Furore over “corruption” has the effect of delegitimising state expenditure.  It becomes easy in such a setting to argue that much of this expenditure “goes down the drain” because of “corruption”, and hence should be cut back.  And the typical items of state expenditure that get cut as a consequence are the welfare expenditures and transfer payments to the poor.  The deflationary process under neoliberalism already takes its toll on such expenditures anyway; but whatever residual expenditure is incurred under these heads gets further delegitimised in a setting where the state machinery is widely perceived to be corrupt.  Just as the public sector was sought to be delegitimised on the spurious argument that it did not make enough profits (though the rationale of the public sector was not necessarily to make profits but rather to curb private profiteering and to enhance “entitlements” of the poor), likewise public expenditure, too, is sought to be delegitimised through the creation of a furore over corruption.  Not that corruption is absent, or was ever absent, and not that it does not increase manyfold under neoliberalism; but the beneficiaries of this very increase in corruption under neoliberalism then use this increase itself to delegitimise the state and its expenditure on the poor.

The counterpart of this delegitimisation of state expenditure is the delegitimisation of state taxation.  “Why should I pay so much tax to the state since most of it goes into private pockets?” becomes a common refrain for the affluent middle class.  Tax cuts, therefore, become the order of the day along with expenditure cuts by the state, which is exactly what successive Republican administrations did in the United States.  Since the tax cuts are for the rich and the affluent middle class, while the expenditure cuts are for the poor, this has a directly regressive effect on income distribution.

In addition, however, there is an indirect effect.  Since state provisioning shrinks and private provisioning correspondingly expands, the service providers in the private sector have to be appeased through various inducements to ensure that they continue to provide services and expand their operations to the requisite degree.  The role of the state then shifts from being a defender of the interests of the poor (which even a traditional bourgeois state does to some extent) to being an exclusive promoter of the interests of corporate and financial capital on the plea that this is socially necessary.  For example, if the government stops building hospitals, then it has to provide incentives to the private sector to do so; if a corporate house wants to build a hospital and demands prime land for the purpose, the government hands over this land in “public interest” on a long lease, and that too for a pittance, no matter whether a shopping mall or a swanky guest house comes up next to the hospital.  (Incidentally, all such “inducements” will be outside the purview of any Lokpal as long as no direct palm-greasing is involved, no matter how much indirect palm-greasing goes with it.)

=-=-=

§ PROBLEMS TO SOLVE:
1/ In the passage on corruption and state expenditure, which items of state expenditure typically get cut as a consequence of the furore over corruption?
2/ Decide whether each statement agrees with the passage on corruption and state expenditure: (a) corruption was absent before neoliberalism; (b) successive Republican administrations in the United States cut both taxes and state expenditure; (c) the tax cuts are for the poor.
3/ Transcribe the passage on corruption and state expenditure from "The counterpart of" to "on income distribution.".

=-=-=

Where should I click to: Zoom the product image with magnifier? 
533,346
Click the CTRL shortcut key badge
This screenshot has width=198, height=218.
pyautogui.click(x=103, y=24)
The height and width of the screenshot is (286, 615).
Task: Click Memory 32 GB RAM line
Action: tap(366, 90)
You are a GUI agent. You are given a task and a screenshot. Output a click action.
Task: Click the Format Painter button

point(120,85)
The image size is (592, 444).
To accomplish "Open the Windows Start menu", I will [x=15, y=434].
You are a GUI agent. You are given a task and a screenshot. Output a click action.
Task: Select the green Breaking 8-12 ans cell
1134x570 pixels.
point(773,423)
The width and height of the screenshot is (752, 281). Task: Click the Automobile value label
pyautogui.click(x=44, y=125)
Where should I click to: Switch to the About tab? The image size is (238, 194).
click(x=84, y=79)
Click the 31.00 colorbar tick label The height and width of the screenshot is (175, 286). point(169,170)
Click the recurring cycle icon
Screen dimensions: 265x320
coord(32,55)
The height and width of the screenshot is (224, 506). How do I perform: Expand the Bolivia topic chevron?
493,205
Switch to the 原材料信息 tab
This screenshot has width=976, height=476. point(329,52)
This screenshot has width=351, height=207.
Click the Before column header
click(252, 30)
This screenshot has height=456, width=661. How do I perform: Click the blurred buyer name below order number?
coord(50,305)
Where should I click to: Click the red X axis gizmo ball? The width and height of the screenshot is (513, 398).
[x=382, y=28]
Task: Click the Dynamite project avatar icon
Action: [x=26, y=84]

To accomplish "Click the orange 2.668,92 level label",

=-=-=

§ LIST OF ANSWERS:
1/ The welfare expenditures and transfer payments to the poor.

2/
(a) No: "Not that corruption is absent, or was ever absent"
(b) Yes: "Tax cuts, therefore, become the order of the day along with expenditure cuts by the state, which is exactly what successive Republican administrations did in the United States."
(c) No: "the tax cuts are for the rich and the affluent middle class, while the expenditure cuts are for the poor"

3/
The counterpart of this delegitimisation of state expenditure is the delegitimisation of state taxation.  “Why should I pay so much tax to the state since most of it goes into private pockets?” becomes a common refrain for the affluent middle class.  Tax cuts, therefore, become the order of the day along with expenditure cuts by the state, which is exactly what successive Republican administrations did in the United States.  Since the tax cuts are for the rich and the affluent middle class, while the expenditure cuts are for the poor, this has a directly regressive effect on income distribution.